----- DATA IN THIS EXERCISE

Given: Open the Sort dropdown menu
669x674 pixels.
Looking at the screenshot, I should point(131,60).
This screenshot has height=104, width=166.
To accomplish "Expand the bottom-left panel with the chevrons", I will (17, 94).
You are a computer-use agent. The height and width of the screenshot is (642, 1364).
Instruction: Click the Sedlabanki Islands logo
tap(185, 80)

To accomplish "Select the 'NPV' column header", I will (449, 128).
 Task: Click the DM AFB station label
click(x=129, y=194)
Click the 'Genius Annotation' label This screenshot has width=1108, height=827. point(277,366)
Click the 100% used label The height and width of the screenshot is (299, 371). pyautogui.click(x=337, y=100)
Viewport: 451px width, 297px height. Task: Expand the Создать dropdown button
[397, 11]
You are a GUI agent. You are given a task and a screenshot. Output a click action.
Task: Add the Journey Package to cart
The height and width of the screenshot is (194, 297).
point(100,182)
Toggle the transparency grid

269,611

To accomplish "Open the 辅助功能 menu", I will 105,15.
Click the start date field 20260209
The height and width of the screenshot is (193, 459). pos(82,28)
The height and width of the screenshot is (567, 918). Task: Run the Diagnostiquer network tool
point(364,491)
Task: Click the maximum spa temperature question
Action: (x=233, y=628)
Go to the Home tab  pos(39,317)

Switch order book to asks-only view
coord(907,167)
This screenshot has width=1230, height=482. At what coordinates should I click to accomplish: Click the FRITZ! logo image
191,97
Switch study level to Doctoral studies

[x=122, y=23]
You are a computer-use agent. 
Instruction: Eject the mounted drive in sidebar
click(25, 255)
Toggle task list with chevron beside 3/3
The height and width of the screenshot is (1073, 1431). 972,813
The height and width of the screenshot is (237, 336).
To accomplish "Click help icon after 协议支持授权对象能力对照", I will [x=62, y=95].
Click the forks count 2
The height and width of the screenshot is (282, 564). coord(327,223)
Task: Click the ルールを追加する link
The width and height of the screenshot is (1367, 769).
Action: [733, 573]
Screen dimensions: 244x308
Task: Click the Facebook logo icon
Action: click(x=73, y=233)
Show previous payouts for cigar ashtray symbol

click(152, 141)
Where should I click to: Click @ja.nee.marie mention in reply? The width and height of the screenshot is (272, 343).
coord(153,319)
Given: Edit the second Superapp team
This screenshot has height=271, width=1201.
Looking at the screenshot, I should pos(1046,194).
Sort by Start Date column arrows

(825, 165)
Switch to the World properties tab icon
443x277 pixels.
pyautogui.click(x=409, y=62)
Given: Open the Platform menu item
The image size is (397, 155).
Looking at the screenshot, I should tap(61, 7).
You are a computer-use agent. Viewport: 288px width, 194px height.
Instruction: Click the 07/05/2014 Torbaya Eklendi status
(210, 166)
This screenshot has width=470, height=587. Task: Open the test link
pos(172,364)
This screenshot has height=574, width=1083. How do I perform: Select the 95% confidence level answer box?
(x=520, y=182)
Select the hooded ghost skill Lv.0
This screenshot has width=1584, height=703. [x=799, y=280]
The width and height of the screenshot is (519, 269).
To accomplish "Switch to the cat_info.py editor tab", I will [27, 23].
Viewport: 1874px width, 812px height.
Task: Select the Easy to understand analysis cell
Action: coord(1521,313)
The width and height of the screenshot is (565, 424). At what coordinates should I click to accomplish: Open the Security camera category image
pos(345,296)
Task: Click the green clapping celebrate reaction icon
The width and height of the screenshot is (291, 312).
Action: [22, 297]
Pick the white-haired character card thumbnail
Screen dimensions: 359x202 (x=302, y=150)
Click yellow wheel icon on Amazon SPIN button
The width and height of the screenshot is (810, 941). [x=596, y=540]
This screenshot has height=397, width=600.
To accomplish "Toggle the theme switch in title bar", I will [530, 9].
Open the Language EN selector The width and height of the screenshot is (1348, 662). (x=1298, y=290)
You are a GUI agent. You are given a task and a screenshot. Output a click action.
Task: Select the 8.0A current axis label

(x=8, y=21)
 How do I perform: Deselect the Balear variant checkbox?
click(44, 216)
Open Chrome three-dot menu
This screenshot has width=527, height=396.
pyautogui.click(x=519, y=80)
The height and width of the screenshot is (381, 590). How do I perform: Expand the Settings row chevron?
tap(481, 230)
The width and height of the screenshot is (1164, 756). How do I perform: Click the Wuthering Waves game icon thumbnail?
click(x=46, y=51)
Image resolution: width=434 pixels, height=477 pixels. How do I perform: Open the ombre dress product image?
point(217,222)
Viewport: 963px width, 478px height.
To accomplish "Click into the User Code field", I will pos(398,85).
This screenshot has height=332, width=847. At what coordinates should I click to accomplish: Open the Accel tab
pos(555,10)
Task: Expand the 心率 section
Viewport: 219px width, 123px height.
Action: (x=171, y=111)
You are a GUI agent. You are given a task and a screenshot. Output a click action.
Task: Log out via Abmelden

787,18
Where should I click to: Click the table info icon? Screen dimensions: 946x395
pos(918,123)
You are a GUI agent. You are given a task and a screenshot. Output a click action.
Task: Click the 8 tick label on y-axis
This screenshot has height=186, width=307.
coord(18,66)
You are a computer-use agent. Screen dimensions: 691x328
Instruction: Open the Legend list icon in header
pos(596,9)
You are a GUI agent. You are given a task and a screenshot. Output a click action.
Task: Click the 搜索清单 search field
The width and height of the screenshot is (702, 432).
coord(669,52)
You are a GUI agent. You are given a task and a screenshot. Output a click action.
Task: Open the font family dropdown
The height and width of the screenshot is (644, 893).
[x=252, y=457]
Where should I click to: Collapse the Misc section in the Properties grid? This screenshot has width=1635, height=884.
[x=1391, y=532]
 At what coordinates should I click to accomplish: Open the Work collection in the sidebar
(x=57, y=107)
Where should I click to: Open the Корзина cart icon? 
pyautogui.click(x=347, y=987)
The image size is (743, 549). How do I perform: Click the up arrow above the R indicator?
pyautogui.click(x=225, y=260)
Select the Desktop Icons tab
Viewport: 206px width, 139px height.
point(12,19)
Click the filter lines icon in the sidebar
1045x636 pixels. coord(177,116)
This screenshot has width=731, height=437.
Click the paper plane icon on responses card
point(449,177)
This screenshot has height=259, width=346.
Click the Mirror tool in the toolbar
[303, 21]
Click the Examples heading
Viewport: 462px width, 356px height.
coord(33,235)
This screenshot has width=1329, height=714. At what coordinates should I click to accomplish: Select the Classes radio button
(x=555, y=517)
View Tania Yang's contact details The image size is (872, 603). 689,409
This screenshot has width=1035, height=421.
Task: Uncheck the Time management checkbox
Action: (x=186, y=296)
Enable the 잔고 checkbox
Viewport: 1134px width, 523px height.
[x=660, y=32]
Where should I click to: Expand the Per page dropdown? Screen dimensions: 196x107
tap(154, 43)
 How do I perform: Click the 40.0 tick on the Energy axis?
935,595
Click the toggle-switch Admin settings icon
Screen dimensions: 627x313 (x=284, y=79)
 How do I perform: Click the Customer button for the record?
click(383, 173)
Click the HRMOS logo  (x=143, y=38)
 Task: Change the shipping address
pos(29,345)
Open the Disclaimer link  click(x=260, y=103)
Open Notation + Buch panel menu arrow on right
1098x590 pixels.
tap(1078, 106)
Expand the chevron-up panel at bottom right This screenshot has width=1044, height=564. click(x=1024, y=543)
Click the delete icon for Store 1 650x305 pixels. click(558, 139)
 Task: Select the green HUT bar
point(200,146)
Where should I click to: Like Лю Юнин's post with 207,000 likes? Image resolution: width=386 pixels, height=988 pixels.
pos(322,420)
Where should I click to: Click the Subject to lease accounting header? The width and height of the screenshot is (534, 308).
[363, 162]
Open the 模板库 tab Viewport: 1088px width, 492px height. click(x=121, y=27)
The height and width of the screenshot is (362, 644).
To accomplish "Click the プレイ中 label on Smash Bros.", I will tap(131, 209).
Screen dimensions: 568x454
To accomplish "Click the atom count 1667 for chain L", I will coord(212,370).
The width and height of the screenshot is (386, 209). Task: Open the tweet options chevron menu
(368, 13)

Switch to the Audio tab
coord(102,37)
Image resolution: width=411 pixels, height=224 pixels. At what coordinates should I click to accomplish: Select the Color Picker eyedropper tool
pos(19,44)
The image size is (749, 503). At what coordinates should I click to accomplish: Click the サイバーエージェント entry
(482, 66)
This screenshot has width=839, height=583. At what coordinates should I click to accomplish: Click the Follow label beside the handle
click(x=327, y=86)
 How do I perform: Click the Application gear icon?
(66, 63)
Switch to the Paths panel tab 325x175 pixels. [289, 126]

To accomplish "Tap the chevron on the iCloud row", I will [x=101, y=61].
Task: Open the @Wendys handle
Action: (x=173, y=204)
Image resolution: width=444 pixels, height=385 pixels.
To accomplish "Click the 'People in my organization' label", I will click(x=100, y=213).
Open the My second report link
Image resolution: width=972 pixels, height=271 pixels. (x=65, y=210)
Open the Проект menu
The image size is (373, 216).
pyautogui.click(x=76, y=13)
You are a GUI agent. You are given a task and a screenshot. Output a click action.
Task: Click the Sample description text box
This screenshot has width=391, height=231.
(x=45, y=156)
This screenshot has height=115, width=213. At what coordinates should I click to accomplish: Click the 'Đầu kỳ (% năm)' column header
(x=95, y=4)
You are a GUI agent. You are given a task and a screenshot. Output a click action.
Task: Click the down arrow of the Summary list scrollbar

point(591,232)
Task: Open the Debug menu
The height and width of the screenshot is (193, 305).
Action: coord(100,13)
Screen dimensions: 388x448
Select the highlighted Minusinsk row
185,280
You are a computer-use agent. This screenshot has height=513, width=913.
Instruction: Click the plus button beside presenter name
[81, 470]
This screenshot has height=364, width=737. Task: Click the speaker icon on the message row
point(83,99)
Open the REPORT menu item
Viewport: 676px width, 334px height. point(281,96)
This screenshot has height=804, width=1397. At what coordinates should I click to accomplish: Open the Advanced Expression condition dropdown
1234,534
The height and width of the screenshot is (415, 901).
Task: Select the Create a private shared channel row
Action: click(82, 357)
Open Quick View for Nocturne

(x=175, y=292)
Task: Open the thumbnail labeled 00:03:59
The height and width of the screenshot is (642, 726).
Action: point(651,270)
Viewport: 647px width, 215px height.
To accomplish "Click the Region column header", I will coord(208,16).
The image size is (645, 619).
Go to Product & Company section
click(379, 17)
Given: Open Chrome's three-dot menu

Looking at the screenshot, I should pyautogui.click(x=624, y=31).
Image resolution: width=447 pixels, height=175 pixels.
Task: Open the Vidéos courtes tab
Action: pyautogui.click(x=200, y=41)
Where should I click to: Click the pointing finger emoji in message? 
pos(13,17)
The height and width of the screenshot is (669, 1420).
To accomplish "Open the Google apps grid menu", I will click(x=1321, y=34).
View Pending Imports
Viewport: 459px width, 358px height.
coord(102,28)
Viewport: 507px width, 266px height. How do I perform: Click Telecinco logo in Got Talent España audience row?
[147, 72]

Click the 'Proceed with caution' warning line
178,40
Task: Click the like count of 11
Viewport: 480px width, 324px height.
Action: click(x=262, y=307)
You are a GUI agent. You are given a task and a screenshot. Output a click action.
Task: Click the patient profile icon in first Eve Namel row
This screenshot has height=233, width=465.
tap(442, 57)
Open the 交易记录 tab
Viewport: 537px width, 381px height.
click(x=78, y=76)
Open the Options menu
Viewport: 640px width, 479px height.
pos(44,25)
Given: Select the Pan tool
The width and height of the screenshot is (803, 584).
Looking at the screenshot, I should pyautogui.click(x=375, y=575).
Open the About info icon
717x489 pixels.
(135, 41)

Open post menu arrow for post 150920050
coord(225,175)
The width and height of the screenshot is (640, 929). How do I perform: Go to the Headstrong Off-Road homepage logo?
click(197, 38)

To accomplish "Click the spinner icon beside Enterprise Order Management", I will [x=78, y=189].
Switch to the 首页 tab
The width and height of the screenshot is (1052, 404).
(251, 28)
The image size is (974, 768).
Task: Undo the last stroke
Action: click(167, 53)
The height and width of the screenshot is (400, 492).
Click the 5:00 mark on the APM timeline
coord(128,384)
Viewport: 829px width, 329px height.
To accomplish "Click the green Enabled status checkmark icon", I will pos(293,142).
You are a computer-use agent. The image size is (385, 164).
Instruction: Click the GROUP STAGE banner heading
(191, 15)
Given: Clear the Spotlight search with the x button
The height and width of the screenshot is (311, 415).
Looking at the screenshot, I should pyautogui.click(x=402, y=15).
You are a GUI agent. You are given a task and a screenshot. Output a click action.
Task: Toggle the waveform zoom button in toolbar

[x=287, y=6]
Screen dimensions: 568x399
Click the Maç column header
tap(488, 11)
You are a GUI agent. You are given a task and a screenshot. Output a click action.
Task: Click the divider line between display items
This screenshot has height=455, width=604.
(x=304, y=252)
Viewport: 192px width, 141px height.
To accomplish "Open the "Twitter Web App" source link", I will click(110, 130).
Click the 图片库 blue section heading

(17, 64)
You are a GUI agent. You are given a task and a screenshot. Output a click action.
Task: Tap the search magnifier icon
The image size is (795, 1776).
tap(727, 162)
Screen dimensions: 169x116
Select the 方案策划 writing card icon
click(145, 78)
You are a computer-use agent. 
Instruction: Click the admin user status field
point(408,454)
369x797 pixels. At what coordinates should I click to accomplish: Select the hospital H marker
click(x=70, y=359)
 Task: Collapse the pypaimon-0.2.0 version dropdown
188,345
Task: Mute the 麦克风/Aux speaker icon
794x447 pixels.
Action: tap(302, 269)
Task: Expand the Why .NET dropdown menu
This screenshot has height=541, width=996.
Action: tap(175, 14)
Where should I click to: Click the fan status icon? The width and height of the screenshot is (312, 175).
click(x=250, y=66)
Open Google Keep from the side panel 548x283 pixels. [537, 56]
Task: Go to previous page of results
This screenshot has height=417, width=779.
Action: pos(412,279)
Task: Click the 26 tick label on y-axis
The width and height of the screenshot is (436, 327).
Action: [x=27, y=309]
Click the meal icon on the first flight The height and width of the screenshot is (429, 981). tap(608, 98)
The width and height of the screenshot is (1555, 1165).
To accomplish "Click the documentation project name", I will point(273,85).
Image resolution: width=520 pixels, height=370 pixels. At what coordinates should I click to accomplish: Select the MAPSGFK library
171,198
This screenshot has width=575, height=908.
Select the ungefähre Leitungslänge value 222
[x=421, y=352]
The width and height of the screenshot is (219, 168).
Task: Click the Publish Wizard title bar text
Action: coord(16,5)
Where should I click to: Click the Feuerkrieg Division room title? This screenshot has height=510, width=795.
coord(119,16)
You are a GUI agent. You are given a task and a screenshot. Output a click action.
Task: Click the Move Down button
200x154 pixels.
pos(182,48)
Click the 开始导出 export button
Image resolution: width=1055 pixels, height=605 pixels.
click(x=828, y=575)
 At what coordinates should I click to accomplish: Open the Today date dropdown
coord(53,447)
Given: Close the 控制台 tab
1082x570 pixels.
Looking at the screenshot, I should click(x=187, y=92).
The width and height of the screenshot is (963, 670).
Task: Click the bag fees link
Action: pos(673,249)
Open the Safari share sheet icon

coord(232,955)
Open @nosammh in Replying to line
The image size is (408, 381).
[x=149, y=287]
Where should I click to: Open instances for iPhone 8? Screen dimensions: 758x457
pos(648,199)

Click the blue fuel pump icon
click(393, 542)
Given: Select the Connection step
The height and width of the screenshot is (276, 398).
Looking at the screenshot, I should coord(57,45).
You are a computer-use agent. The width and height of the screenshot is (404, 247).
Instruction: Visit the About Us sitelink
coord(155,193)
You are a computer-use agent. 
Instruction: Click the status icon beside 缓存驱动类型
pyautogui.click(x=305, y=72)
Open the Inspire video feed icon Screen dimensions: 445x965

----------

If a line in the data above includes the string "search", copy it.

RESPONSE TO THIS TASK -
Task: Click the 搜索清单 search field
Given: Clear the Spotlight search with the x button
Task: Tap the search magnifier icon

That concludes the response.